I have no problem with any of your examples with _mono-to omou_.  Again, I find "the book I lost yesterday" more awkward than them.

This makes me look like an average Japanese as analyzed in Kinjō (2012: 27), thanks @YangMuye for suggesting a thought-provoking read. According to Kinjō, the copular -_da_ seems to be marked with modality of assertion.  His wording "latent _-da_" underscores how it is not an indispensable for composing a statement.  It is probably only necessary when one is committed to its veracity and try to convince others.

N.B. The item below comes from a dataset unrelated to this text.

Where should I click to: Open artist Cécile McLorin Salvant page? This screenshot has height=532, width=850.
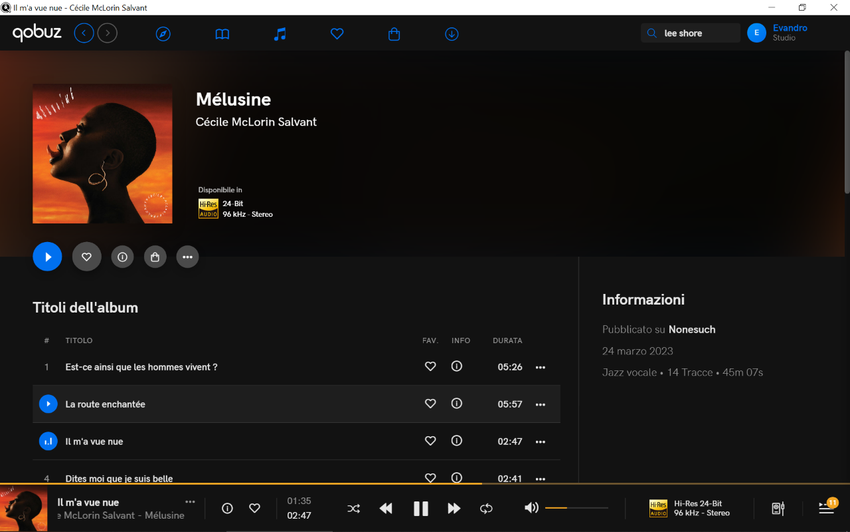point(256,122)
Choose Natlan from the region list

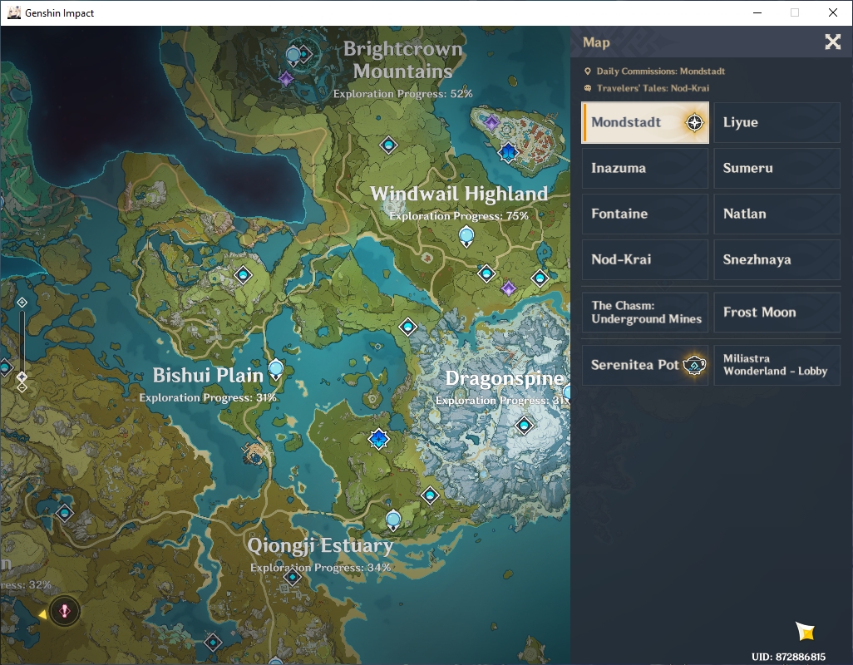777,214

Viewed I this light, what @karlalou said #2 _supra _makes a lot more sense (not that it hasn't hitherto!).


karlalou said:


> 私としては「〜と思う」のほうが上品で好きです。



If the speaker is sure that their voice is listened to, they are hardly in need to drive their points.  The Emperor, with so much clout, least expects his voice will be ignored.  Conversely, behaving as if one would be surely to be heard suggests to listeners that the speaker indeed has much conviction, weight, class or whatever makes one look 上品.  We should be aware of the illocutionary force that makes a logical reverse as true as the original statement.


----------



## Nothingless

ご回答してくださった皆さん、本当にありがとうございました。ここ最近はフォラムを見ていなかったので返事が遅くなりました。結論を言いますと、「～と思う」より「だと思う」のほうは断定の意味合いが濃いわけですね。おそらく天皇さんは押し付けがましく聞こえないように、「だ」を抜くことにしたのではないでしょうか。


----------